Ok, let's say you have a class that performs some process - ProcessBase. It then needs to call Step1(), Step2(), and Step3() methods. I had a similar case a few months ago at work.
However in certain cases, you need to change what Step2() is, but not break up the process. You don't want outside callers to access Step2() directly, but you need a way to allow a subclass to define it's own Step2() while keeping the overall process intact.
So you would make those three methods protected (and, depending on language, virtual) and override as needed in a subclass.
That's the use case I've used protected for.
Also, I may want to do things internally inside my package/module/library that I want to be able to internally override, but not make it part of my API in case I want to change it later.

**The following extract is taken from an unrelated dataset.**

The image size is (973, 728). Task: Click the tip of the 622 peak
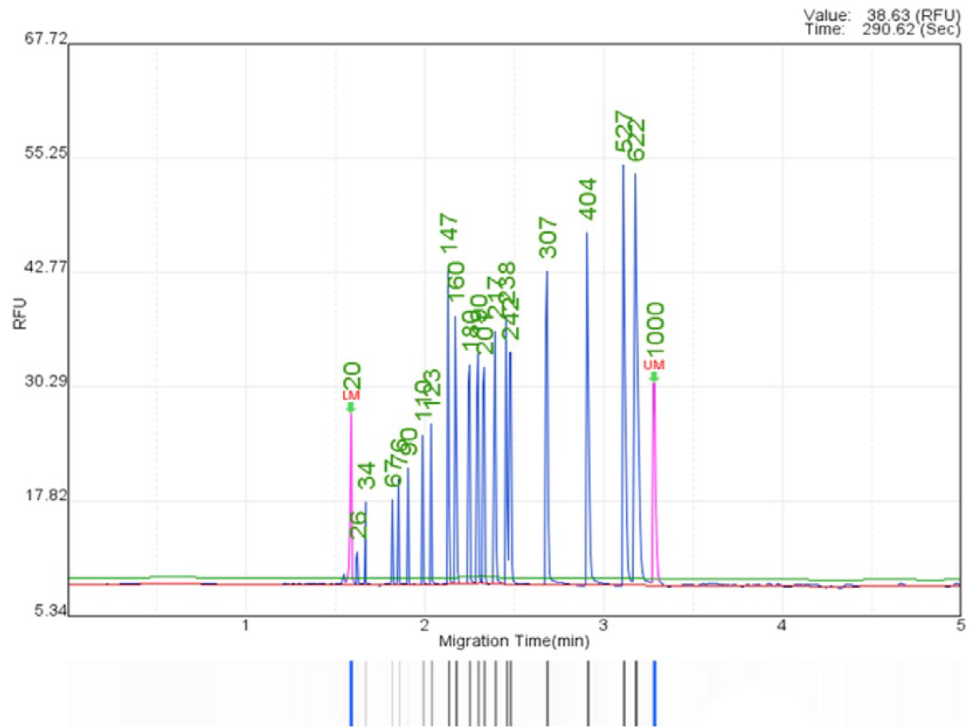[x=635, y=175]
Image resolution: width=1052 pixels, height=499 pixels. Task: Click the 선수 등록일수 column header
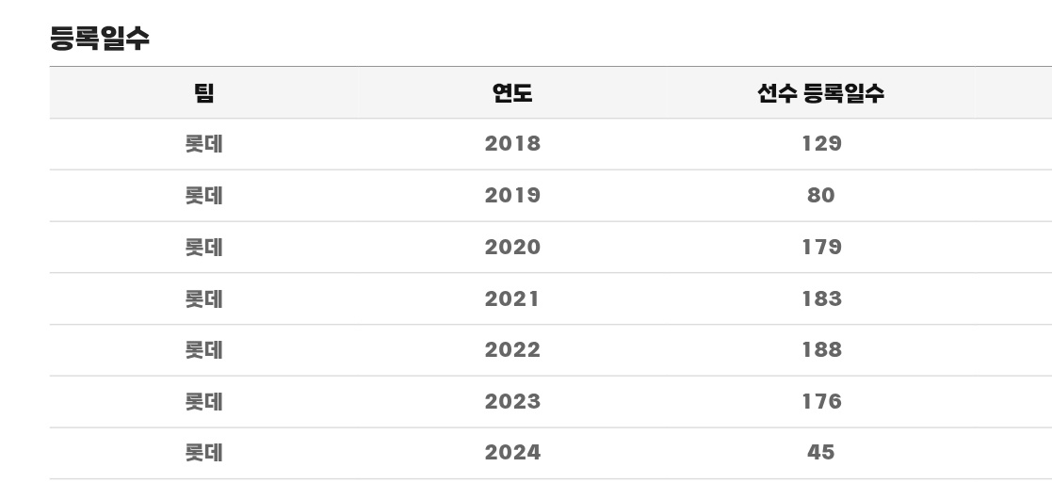(x=820, y=93)
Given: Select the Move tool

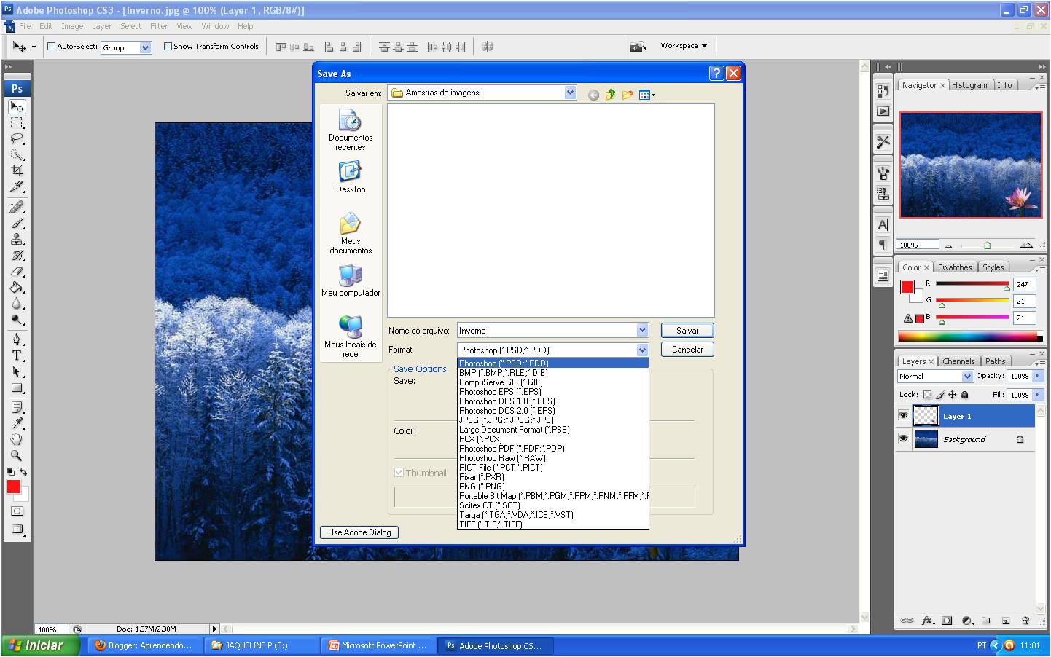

Here's what I don't understand: either you need to modify it within its own package (so you can use package-private to prevent anyone else from accessing it) or you have to leave it available for potentially anyone to modify, as you already are when you make it protected (hence: public). To be clear, I understand why people want protected. I'm just not sure it's strictly necessary from a permissions / invariants standpoint.
(Conversely, your scenario can be precisely solved without violating encapsulation by passing in step2 as a function, and passing in any information it requires as parameters. I suspect most of the usecases for protected go away with first-class functions).